There's a paper to be or perhaps already written on Player Piano, Dickens's Hard Times and commodity fetishism—the "melancholy-mad machines" (HT) come off as more alive for much of both books than the unhappy citizens of industrial and post- post-industrial capitalism.

There's another paper to be/already written about early Pynchon-Vonnegut and Norbert Wiener's cybernetics—as that unhappy tourist, the Shah of Brahtpur wants to ask of the giant computer, EPICAC, "What are people for?"

And still another on KV and the plight of art and the artist (especially re: the novel/novelist in particular) under late capitalism.

I'm not gonna write any of those papers, though—I'm gonna go read another Vonnegut novel, or soon.
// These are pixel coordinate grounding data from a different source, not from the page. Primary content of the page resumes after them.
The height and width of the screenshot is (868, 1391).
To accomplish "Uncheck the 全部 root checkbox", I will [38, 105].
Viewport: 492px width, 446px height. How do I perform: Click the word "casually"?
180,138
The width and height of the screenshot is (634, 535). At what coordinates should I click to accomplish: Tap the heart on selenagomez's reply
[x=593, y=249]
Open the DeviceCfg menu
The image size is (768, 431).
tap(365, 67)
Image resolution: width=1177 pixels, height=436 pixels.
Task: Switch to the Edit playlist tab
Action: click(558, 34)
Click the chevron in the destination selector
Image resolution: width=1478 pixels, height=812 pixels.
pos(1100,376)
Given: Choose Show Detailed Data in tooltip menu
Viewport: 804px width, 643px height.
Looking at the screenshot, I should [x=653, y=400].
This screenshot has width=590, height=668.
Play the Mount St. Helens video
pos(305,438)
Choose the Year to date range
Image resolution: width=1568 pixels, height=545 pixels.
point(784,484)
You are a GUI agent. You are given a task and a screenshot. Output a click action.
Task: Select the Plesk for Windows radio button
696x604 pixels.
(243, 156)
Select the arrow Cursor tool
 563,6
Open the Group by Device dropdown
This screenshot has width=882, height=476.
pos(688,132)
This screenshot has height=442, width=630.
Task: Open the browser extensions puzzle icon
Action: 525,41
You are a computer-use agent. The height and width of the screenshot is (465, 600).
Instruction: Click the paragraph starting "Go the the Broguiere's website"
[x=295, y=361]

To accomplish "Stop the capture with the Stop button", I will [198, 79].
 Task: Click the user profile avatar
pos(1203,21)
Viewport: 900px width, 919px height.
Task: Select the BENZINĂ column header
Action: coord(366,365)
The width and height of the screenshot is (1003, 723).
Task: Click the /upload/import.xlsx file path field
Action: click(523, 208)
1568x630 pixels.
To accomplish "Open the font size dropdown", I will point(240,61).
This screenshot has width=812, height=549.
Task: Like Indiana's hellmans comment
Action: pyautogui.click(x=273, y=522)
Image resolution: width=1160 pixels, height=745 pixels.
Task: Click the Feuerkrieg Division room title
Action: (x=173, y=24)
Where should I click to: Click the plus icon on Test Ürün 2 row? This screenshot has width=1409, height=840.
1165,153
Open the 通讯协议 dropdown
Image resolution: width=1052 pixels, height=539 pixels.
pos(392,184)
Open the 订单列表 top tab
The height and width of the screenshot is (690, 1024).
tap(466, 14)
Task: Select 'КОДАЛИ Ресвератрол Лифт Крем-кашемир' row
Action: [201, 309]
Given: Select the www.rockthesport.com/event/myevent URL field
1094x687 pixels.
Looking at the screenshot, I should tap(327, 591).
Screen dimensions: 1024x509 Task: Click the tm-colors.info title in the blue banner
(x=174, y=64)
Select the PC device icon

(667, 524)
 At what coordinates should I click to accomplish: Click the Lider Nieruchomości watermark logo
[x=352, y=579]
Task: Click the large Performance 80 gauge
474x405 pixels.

But I'll leave you with a really long passage from this'un about the present future, as KC saw it in 1950, of reading and writing—our future present:

She dried her eyes. “My husband, Ed, is a writer.”

“What’s his classification number?” said Halyard.

“That’s just it. He hasn’t one.”

“Then how can you call him a writer?” said Halyard.

“Because he writes,” she said.

“My dear girl,” said Halyard paternally, “on that basis, we’re all writers.”

“Two days ago he had a number—W-441.”

“Fiction novice,” Halyard explained to Khashdrahr.

“Yes,” she said, “and he was to have it until he’d completed his novel. After that, he was supposed to get either a W-440—”

“Fiction journeyman,” said Halyard.

“Or a W-255.”

“Public relations,” said Halyard.

“Please, what are public relations?” said Khashdrahr.

“That profession,” said Halyard, quoting by memory from the Manual, “that profession specializing in the cultivation, by applied psychology in mass communication media, of favorable public opinion with regard to controversial issues and institutions, without being offensive to anyone of importance, and with the continued stability of the economy and society its primary goal.”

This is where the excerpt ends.